Motivation and Concepts

Multi-model applications often store related data across different database systems. The same application domain might contain relational tables, document collections, and graph structures at the same time. This is useful, but it also creates a design problem: the same conceptual data can be represented in several valid ways, and those choices affect performance, redundancy, and migration effort.

This section introduces the main motivation behind the project and the core modeling concepts used throughout the rest of the documentation.

Why mapping design matters

A database mapping describes how conceptual data is represented in concrete storage systems. For example, an application may have concepts such as customers, orders, order items, products, and social relationships between customers.
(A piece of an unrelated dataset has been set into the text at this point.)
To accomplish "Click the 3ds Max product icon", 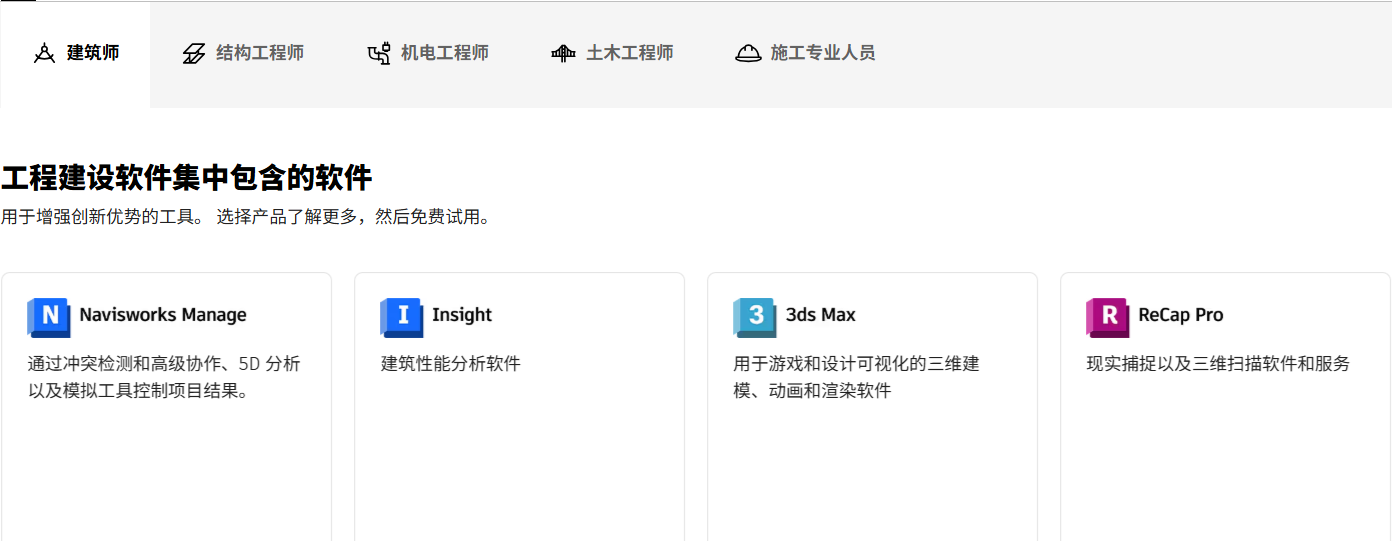I will (754, 317).
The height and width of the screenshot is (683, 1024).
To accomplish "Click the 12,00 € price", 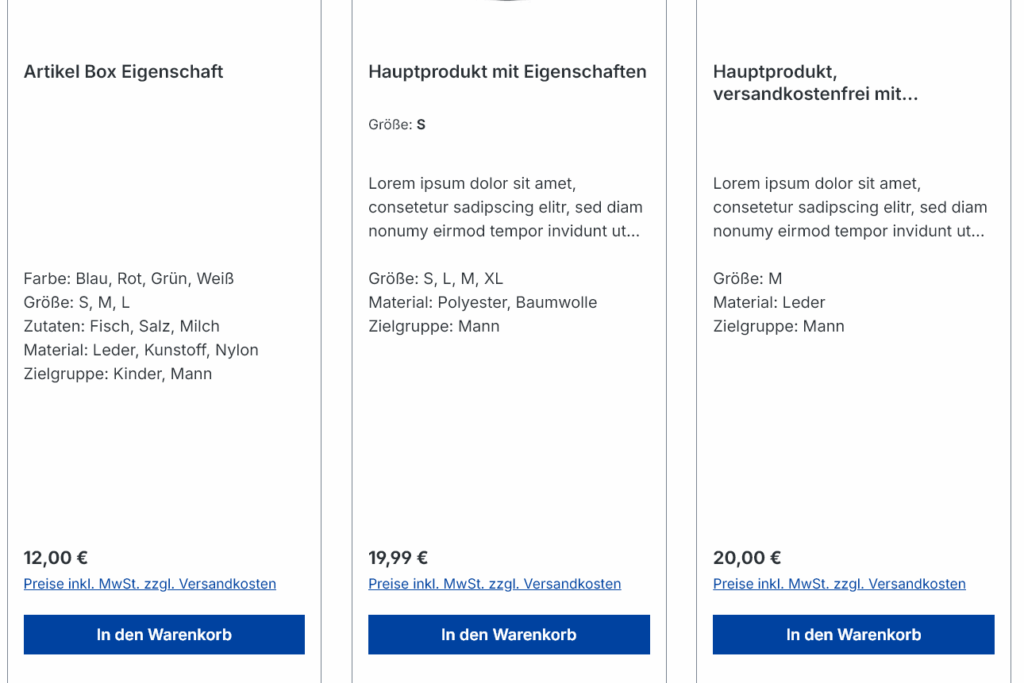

These concepts can be preserved across different database layouts, but each layout will behave differently under a workload.

Some common trade-offs are:

Design choice	Typical advantage	Typical cost
Embedded documents	Better locality for aggregate reads, such as loading an order with its items	More redundancy and potentially more expensive updates
Normalized tables	Less duplication and clearer update semantics	More joins or lookups for queries that need related data together
Graph structures	Efficient representation of traversal-heavy relationships	Less suitable for workloads dominated by tabular aggregation or document-style reads
Cross-system placement	Allows each part of the domain to use a suitable database model	Adds complexity when data must be migrated, synchronized, or queried together

There is usually no single best mapping. A document representation may be a good choice when the workload frequently retrieves complete aggregates. A normalized relational representation may be better when shared entities are updated often. A graph representation may be preferable when queries traverse links, such as customer-follow relationships or friends-of-friends patterns.

The project treats these choices as optimization decisions rather than fixed implementation details.

Same meaning, different mappings

A central idea is that multiple mappings can preserve the same conceptual meaning.

For example, an order can be represented as:

a relational order table linked to order_item and product tables,
a MongoDB document with embedded order items and product snapshots,
or a mixed representation where orders are stored as documents while products remain normalized elsewhere.

All of these mappings can represent the same domain-level idea: an order has items, and those items refer to products. What changes is not the application meaning, but the physical and logical representation used to store and query it.

This distinction matters because the optimizer should not ask only whether a mapping is valid. It should ask whether a mapping is suitable for a given workload, cost model, and deployment environment.

Conceptual schema

The conceptual schema is the stable, database-independent view of the domain. It describes what exists in the application model before deciding where or how it is stored.

For example, a conceptual schema may say that:

an order has related order_item records
an order_item refers to a product
a customer can follow another customer
entities have identifiers and attributes

This conceptual view is intentionally separate from concrete database structures. Whether order_item becomes a relational table, an embedded document array, or some other representation is a mapping decision.

Mapping changes as migration steps

A mapping (i.e., an assignment of kinds to database instances) can change while the conceptual schema stays the same.

For example:

a kind may move from PostgreSQL to MongoDB
a Neo4j graph relationship may be represented as a relational table
a collection in MongoDB may be stored as a node in Neo4j instead

The project treats these changes as transitions between mappings. This makes migration part of the optimization problem: a new mapping may improve query performance, but it may also require data movement, duplication, or restructuring.

What the optimizer does

The optimizer works over candidate mappings. Each candidate decides how kinds are represented and where they are placed. Candidate mappings are then evaluated by weighing:

the expected latency of a provided query workload using the mapping
the storage and migration cost of the mapping

In practice, this means the system can compare alternatives such as:

keeping everything normalized in PostgreSQL
storing social links in Neo4j
or moving selected kinds between systems

As a final note, the overall goal isn’t to replace database design judgment, but instead to make mapping alternatives explicit and measurable, so that database layouts can be selected with respect to an actual workload rather than chosen manually once and then left fixed.